Archive | June, 2013

Reasons to read The House in the Old Wood, No. 9

17 Jun

You dislike fantasy-genre clichés. The House in the Old Wood has no dragons. No swords. No princes, princesses, kings or queens. Magic in this world is not an “ooh, aah!” thing. It’s an “Oh, yuck!” thing. Karia does indeed embark on a quest of sorts … but she has no idea how she’s going to fulfill it. She doesn’t even know where she’s going. Oh, and there’s a faerie. But I don’t think you’ve encountered a faerie like this one before. Read The House in the Old Wood for a fresh take on fantasy.

What are some of the things you almost expect to find in every fantasy novel?

Reasons to read The House in the Old Wood, No. 8

12 Jun

You want a book that’s a labor of love. I had no illusions as I was writing the series, The Day Magic Died, that it was going to make a ton of money. That’s not why I wrote it. I wrote it because I had to. It was as if the story was in me and had to get out. I got to know the characters, and I enjoyed spending time with them, and I wanted to help others meet them too.
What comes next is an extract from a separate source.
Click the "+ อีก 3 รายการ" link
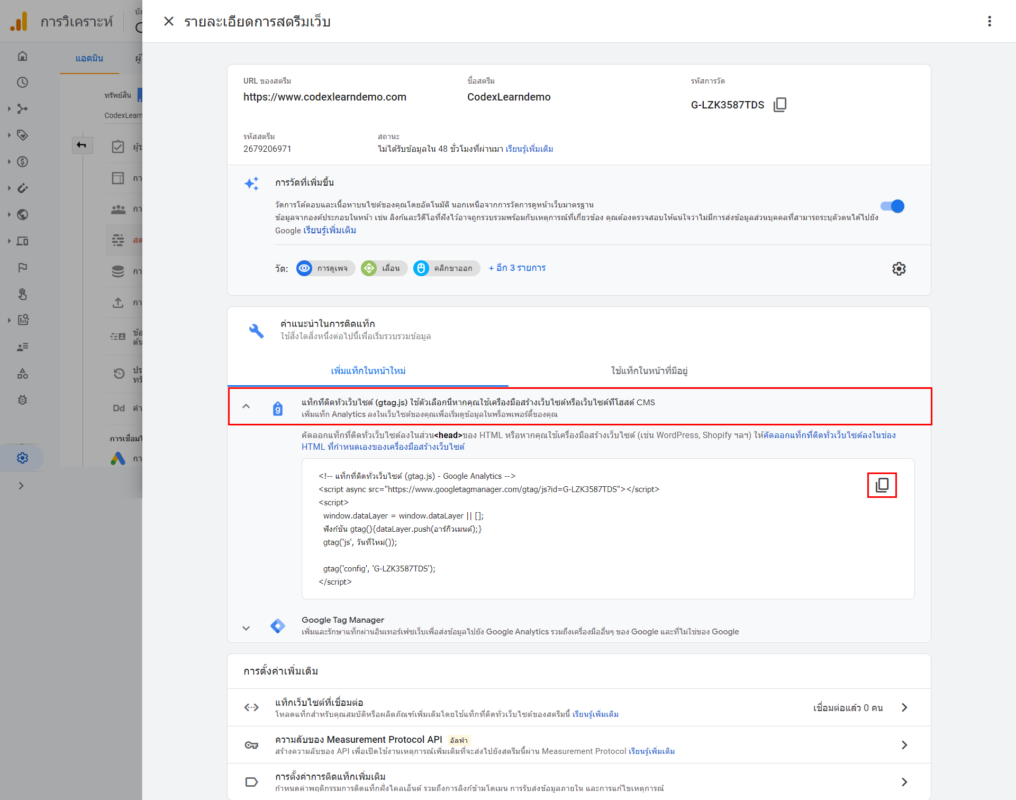 coord(517,268)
Will it ever be a commercial success? I don’t know. I’d like it to be. But that was never the point for me. The point was to tell the story. I am a writer. I write. Read The House in the Old Wood and you’ll be reading a story that had to be told, a book that is a labor of love.

What do you do that expresses who you are?

Reasons to read The House in the Old Wood, No. 7

11 Jun

You’re fascinated with peeking into topics you haven’t had the opportunity to learn a lot about. Karia has to learn to read another language. But did you know that some languages aren’t written using an alphabet? That prefixes and suffixes are not the only ways to modify a word? That there’s more to understanding a language than knowing the words and the grammar? You will after you read The House in the Old Wood, because the twists and turns of languages are among the story’s twists and turns. Or you could read a linguistics textbook. Your choice. Read The House in the Old Wood and you’ll get a fascinating glimpse into linguistics.

Is there anything you don’t know a lot about, but you think would be fascinating to get a glimpse into?

Reasons to read The House in the Old Wood, No. 6

10 Jun

You like people. It’s really easy when you’re writing a fantasy novel to make the setting the star of the story. Or to focus on the plot, or perhaps even some rare artifact with mystical powers (oooh, shiny!). I’m not saying that’s bad; some readers are looking for stories like that. In The House in the Old Wood, I focused on the characters. Reading the book, you’ll meet people you’ll enjoy spending time with. People who have real struggles and emotions, who make mistakes and say the wrong thing and generally are just trying to get along in life, like you are. If you want a story about people, read The House in the Old Wood.

Do you have any favorite characters from books you’ve read?

Reasons to read The House in the Old Wood, Nos. 4 and 5

7 Jun

Just in time for the weekend, a bonus reason …

You like fantasy. The House in the Old Wood will whisk you away to another world, not by telling you tales of fantastical places and amazing stuff, but by getting back to good storytelling. A fascinating storyline. Great characters. A unique setting that doesn’t overwhelm the story and characters. The House in the Old Wood is fantasy the way it’s supposed to be.

You don’t like fantasy. Yep, you read that right. The House in the Old Wood is fantasy. And if you don’t like fantasy, you should read this book. Several people have told me they don’t normally read fantasy, but they enjoyed The House in the Old Wood. One reviewer wrote, “I’m a die-hard mystery reader. … I loved this book.” Read The House in the Old Wood because even if it’s not your usual genre, it’s a good read.

What genre of books do you normally read?